Copy all of the material below, line for line.

▼▼▼

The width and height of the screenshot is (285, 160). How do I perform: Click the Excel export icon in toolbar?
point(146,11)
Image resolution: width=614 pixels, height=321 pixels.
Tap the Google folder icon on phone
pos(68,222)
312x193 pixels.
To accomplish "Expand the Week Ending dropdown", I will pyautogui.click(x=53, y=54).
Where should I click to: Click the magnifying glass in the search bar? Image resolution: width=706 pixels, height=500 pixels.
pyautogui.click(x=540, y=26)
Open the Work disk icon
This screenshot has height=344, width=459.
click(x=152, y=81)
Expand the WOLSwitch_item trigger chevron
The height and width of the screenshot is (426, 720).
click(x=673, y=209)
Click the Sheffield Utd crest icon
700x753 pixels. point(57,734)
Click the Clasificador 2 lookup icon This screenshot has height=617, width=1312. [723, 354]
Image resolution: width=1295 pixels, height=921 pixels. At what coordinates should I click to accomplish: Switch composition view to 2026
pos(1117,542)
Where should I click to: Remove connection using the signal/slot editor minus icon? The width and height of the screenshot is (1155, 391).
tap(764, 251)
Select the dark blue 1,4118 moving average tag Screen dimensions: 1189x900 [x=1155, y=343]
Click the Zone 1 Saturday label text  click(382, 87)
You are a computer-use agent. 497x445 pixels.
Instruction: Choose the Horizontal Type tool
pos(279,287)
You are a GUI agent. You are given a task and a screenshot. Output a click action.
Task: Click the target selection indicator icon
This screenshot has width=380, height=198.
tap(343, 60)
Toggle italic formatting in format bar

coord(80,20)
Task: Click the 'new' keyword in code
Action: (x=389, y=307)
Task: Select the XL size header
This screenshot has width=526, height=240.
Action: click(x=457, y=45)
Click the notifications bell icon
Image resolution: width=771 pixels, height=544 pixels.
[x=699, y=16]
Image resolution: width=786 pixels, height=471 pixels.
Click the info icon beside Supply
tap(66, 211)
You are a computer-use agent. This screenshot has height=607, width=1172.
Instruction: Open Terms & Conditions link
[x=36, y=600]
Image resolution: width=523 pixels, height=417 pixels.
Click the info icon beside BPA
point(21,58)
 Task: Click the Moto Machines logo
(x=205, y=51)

▲▲▲

» **Your solution**
The width and height of the screenshot is (285, 160). How do I perform: Click the Excel export icon in toolbar?
point(146,11)
Image resolution: width=614 pixels, height=321 pixels.
Tap the Google folder icon on phone
pos(68,222)
312x193 pixels.
To accomplish "Expand the Week Ending dropdown", I will pyautogui.click(x=53, y=54).
Where should I click to: Click the magnifying glass in the search bar? Image resolution: width=706 pixels, height=500 pixels.
pyautogui.click(x=540, y=26)
Open the Work disk icon
This screenshot has height=344, width=459.
click(x=152, y=81)
Expand the WOLSwitch_item trigger chevron
The height and width of the screenshot is (426, 720).
click(x=673, y=209)
Click the Sheffield Utd crest icon
700x753 pixels. point(57,734)
Click the Clasificador 2 lookup icon This screenshot has height=617, width=1312. [723, 354]
Image resolution: width=1295 pixels, height=921 pixels. At what coordinates should I click to accomplish: Switch composition view to 2026
pos(1117,542)
Where should I click to: Remove connection using the signal/slot editor minus icon? The width and height of the screenshot is (1155, 391).
tap(764, 251)
Select the dark blue 1,4118 moving average tag Screen dimensions: 1189x900 [x=1155, y=343]
Click the Zone 1 Saturday label text  click(382, 87)
You are a computer-use agent. 497x445 pixels.
Instruction: Choose the Horizontal Type tool
pos(279,287)
You are a GUI agent. You are given a task and a screenshot. Output a click action.
Task: Click the target selection indicator icon
This screenshot has width=380, height=198.
tap(343, 60)
Toggle italic formatting in format bar

coord(80,20)
Task: Click the 'new' keyword in code
Action: (x=389, y=307)
Task: Select the XL size header
This screenshot has width=526, height=240.
Action: click(x=457, y=45)
Click the notifications bell icon
Image resolution: width=771 pixels, height=544 pixels.
[x=699, y=16]
Image resolution: width=786 pixels, height=471 pixels.
Click the info icon beside Supply
tap(66, 211)
You are a computer-use agent. This screenshot has height=607, width=1172.
Instruction: Open Terms & Conditions link
[x=36, y=600]
Image resolution: width=523 pixels, height=417 pixels.
Click the info icon beside BPA
point(21,58)
 Task: Click the Moto Machines logo
(x=205, y=51)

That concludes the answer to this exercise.